Na tradição católica é diferente - uma grande e única organização, actuando sob a forma de um monopólio, que assegura a unidade sob a direcção de uma autoridade pessoalizada e centralizada.
É curioso observar que Friedrich Hayek, um dos mais reconhecidos liberais modernos, embora sendo um agnóstico, quando lhe foi perguntado qual a versão que preferia do cristianismo, optou pelo catolicismo "because it contains, at least, the articles of the faith".
Numa tradição, como a protestante, onde várias seitas em concorrência julgam falar com Deus e interpretar a palavra de Deus, o resultado, a prazo, não é apenas a multiplicação das seitas e, no limite, o aparecimento de homens que individualmente julgam, eles próprios, falar com Deus -um fenómeno em que os países de tradição protestante são ferteis. O resultado mais importante é o desprestígio da própria ideia de Deus.
Quando este modelo é aplicado num país católico, os resultados são desconcertantes e, de uma forma subtil, de certo modo hilariantes. Aqui, o homem comum não está habituado a falar directamente com Deus, sendo esta tarefa o privilégio de uma classe profissional - o clero - que, por sua vez lhe transmite a palavra de Deus (the articles of the faith, na feliz expressão de Hayek).

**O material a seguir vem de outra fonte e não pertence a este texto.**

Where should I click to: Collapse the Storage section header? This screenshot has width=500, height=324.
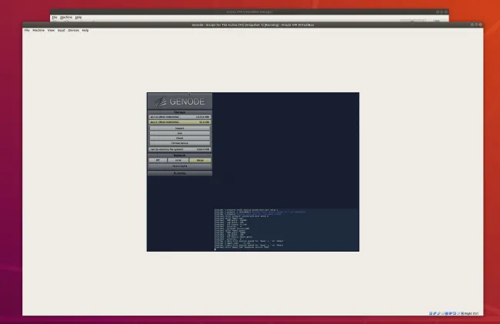(x=179, y=112)
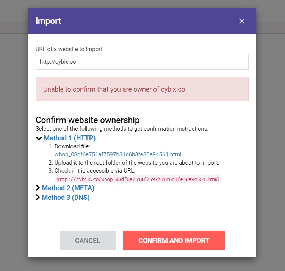Click the red cybix.co verification URL snippet
Viewport: 285px width, 271px height.
138,179
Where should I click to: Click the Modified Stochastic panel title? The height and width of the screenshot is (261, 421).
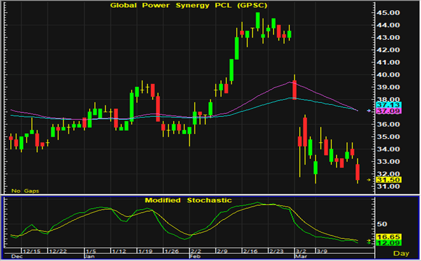coord(188,200)
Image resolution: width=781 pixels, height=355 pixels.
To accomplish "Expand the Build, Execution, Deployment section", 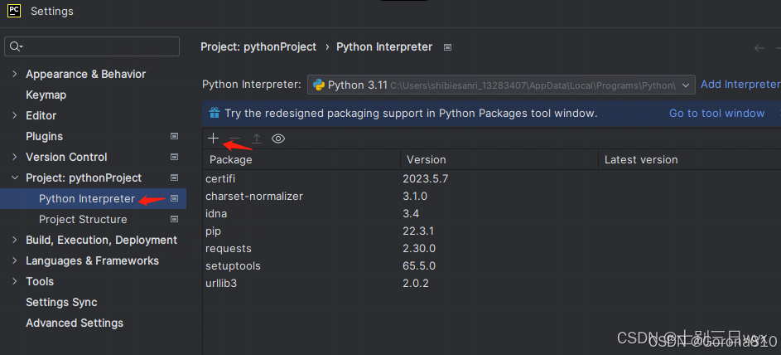I will point(14,241).
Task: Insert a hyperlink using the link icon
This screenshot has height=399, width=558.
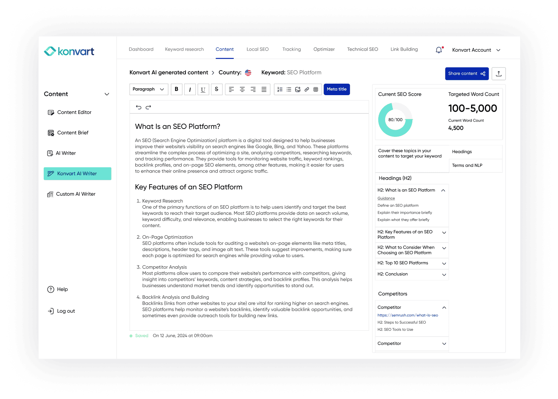Action: [x=307, y=89]
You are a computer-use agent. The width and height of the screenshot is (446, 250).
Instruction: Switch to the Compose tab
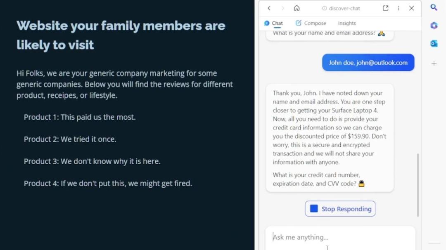311,23
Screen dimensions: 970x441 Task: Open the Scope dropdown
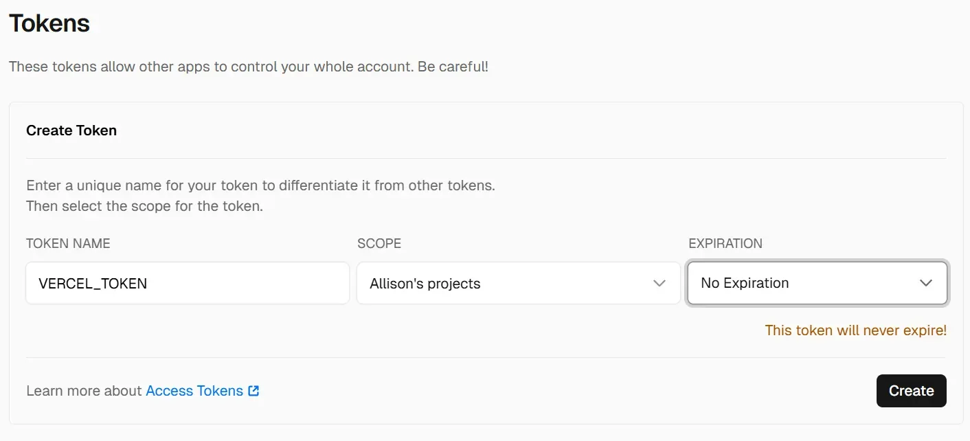tap(518, 283)
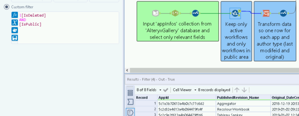Select the True output anchor tab icon
Image resolution: width=299 pixels, height=116 pixels.
tap(130, 112)

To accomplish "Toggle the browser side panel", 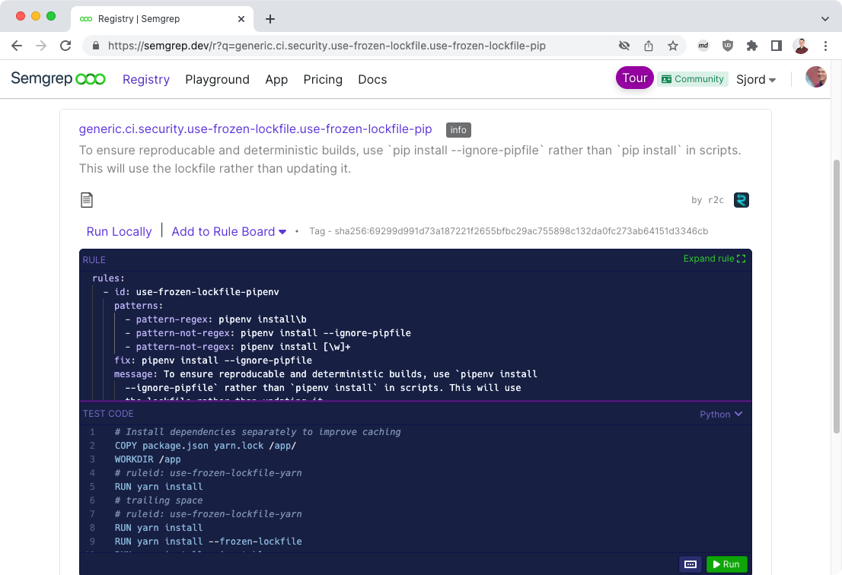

Nesta tradição, quando o clero é tirado do caminho, e os homens se organizam em seitas (ou partidos) para falarem directamente com Deus, a sua primeira preocupação é a escolha dos eleitos a quem será reservada essa tarefa. Daí a tendência que os partidos políticos na tradição católica possuem para discutir pessoas, e não ideias. As ideias constituem a sua maior dificuldade. Em princípio, as ideias resultariam da sua conversação com Deus. Mas como os homens nesta tradição não estão habituados a falar directamente com Deus, o resultado inevitável é o embaraço e a paralisia neste domínio.
O congresso do PSD foi um exemplo ilustrativo. Discutem-se pessoas até à exaustão e os lugares que elas hão-de ocupar. Quanto a ideias, nem uma. Nem se lhe podia exigir isso, por falta de hábito, e visível embaraço.